:: INSTRUCTION ::
Reproduce the rows below word for word, from the line containing "Image resolution: width=1587" through the end of the rows, with both ends included. Leave the pictures out of your answer.

:: INPUT RECORDS ::
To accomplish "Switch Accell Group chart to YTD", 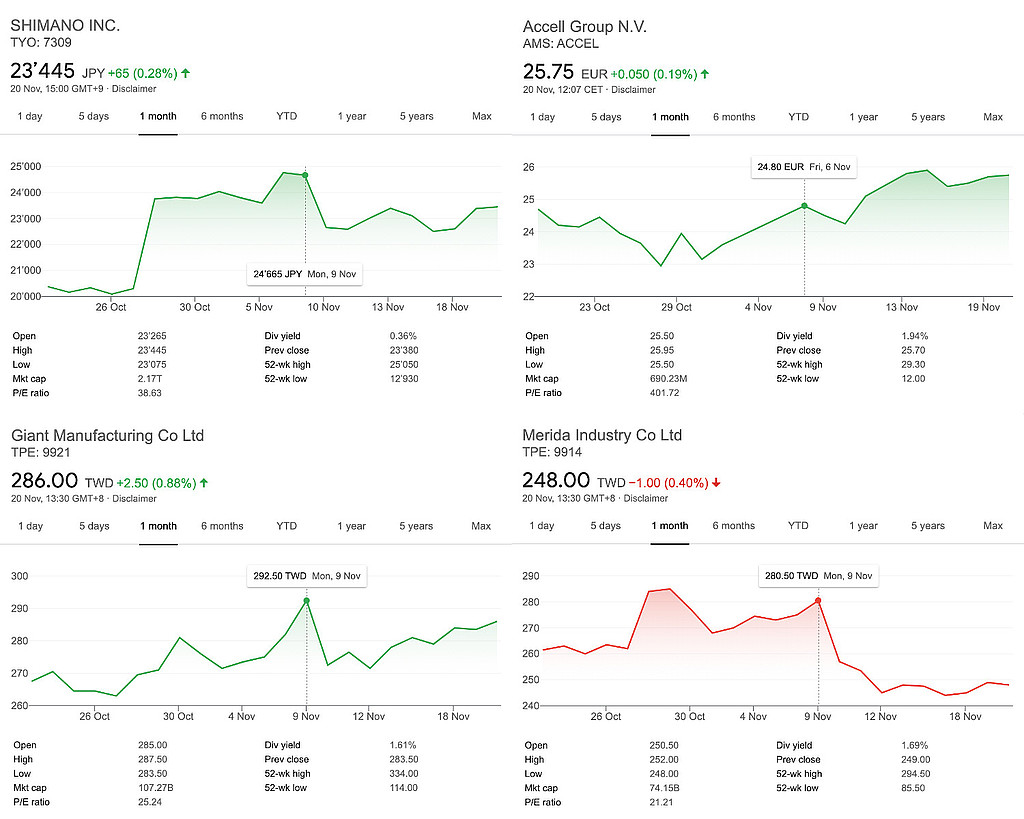I will click(798, 117).
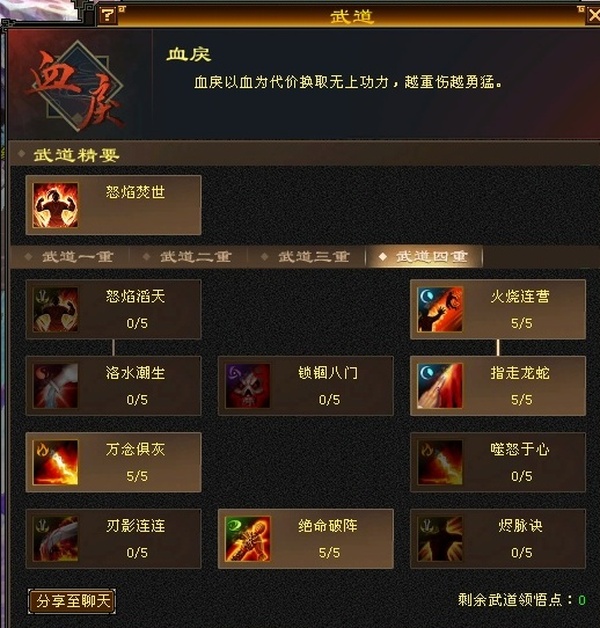The height and width of the screenshot is (628, 600).
Task: Select the 洛水潮生 skill icon
Action: 55,386
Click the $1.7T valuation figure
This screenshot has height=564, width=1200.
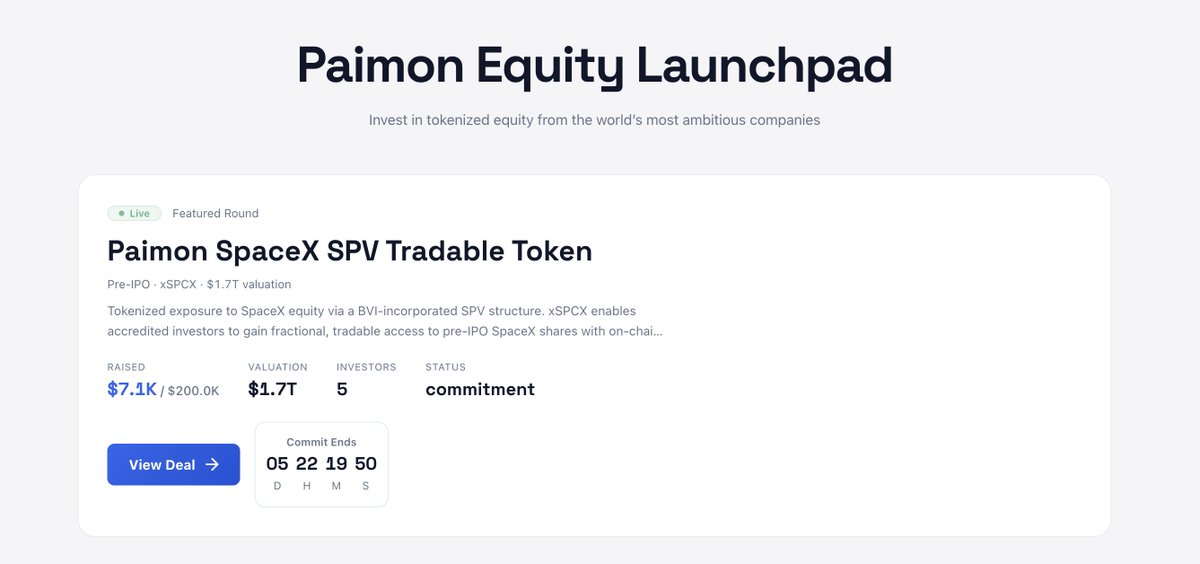point(272,389)
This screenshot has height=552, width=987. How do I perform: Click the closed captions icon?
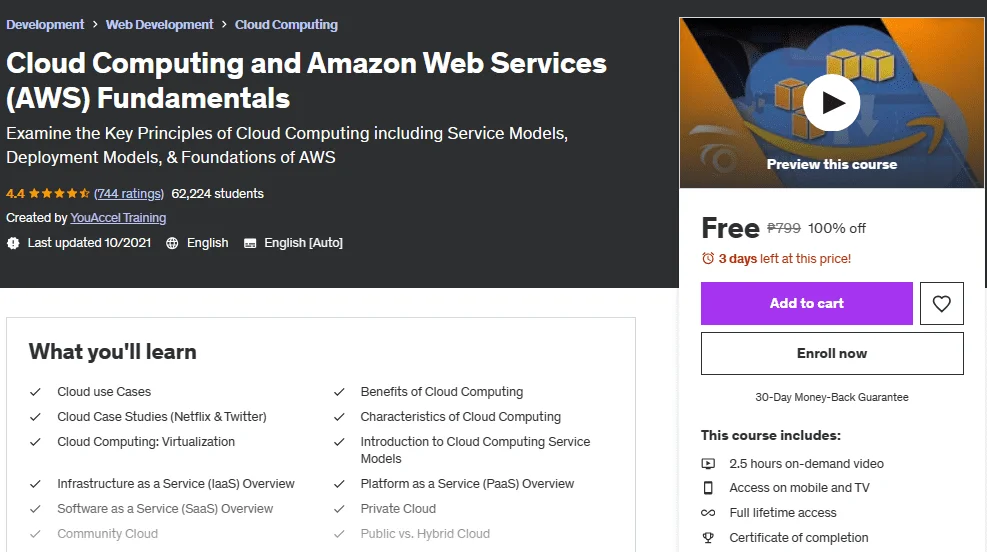(x=250, y=243)
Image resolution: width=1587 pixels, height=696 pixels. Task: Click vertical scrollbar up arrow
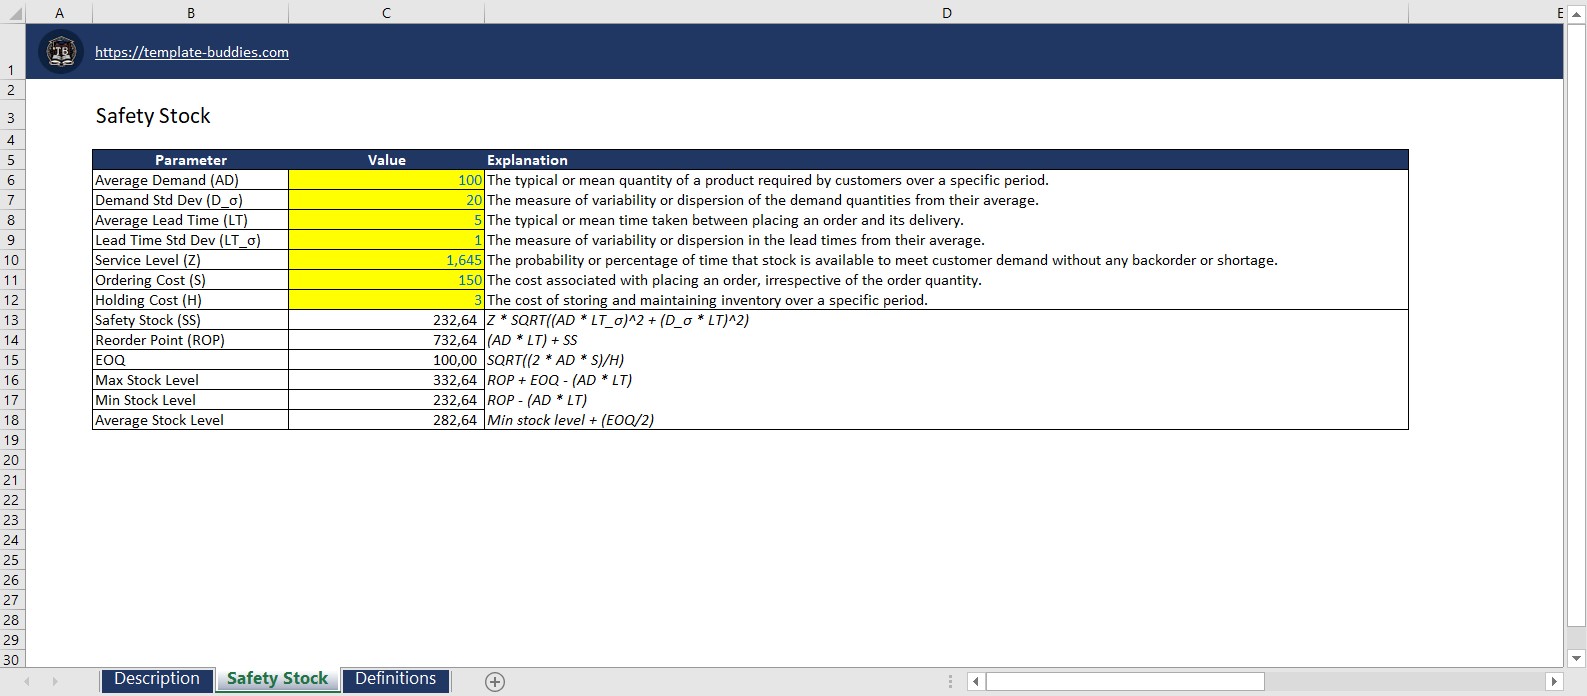[1577, 13]
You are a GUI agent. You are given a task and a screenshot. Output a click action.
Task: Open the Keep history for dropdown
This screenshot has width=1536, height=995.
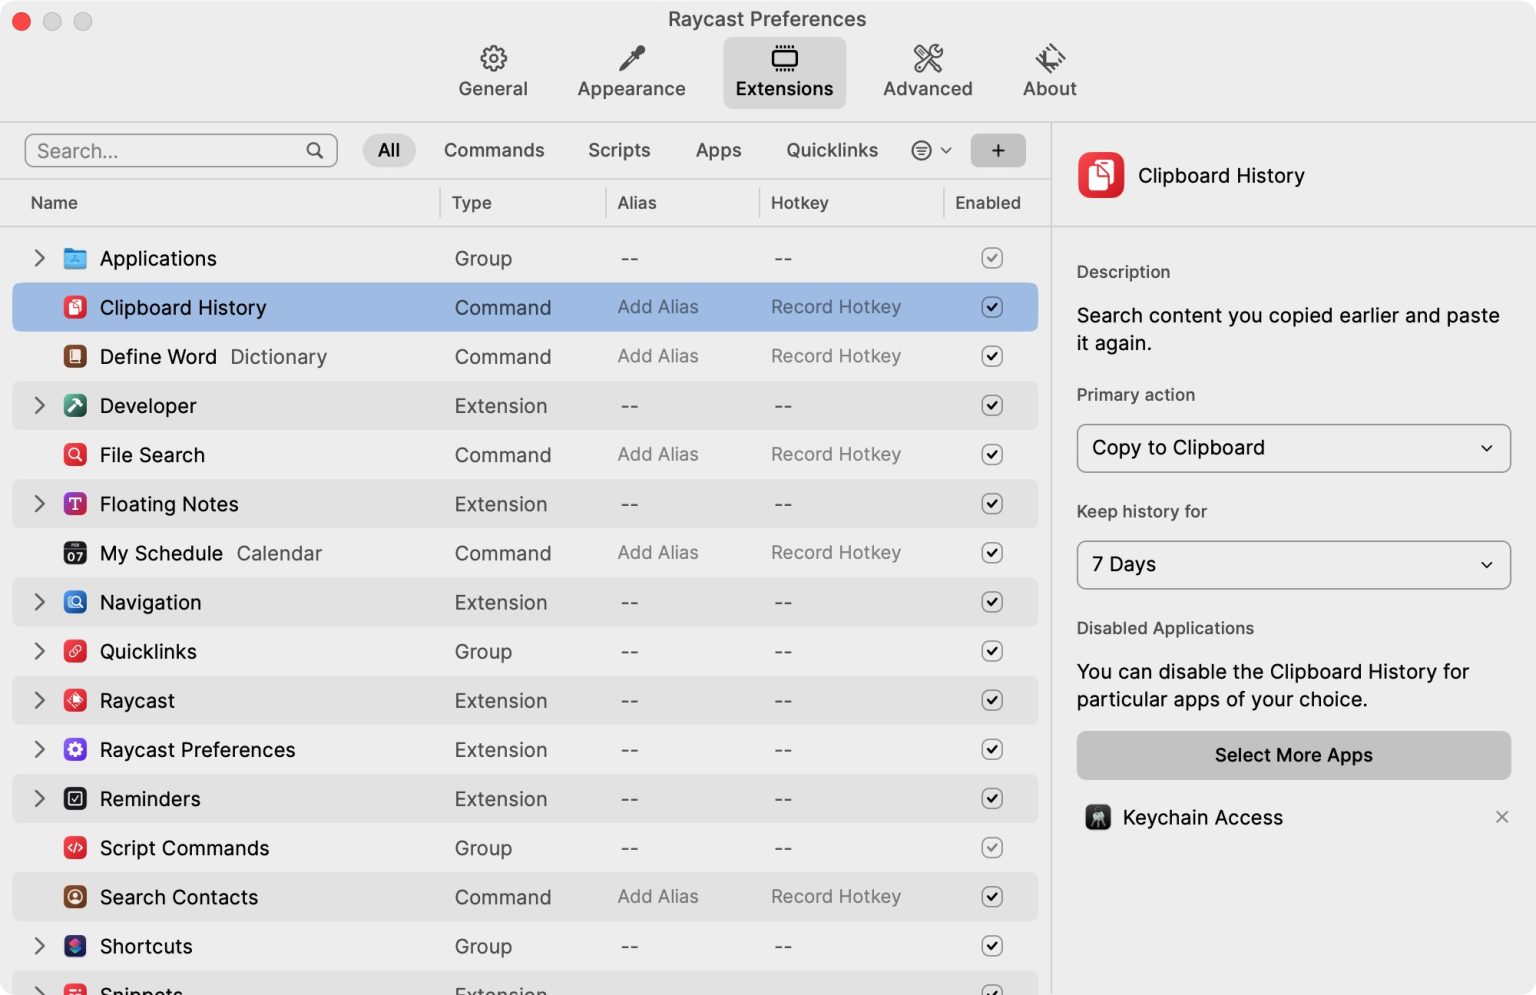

:: ANSWER TO THE PROBLEM ::
Image resolution: width=1587 pixels, height=696 pixels. Task: Click vertical scrollbar up arrow
[1577, 13]
You are a GUI agent. You are given a task and a screenshot. Output a click action.
Task: Open the Keep history for dropdown
This screenshot has width=1536, height=995.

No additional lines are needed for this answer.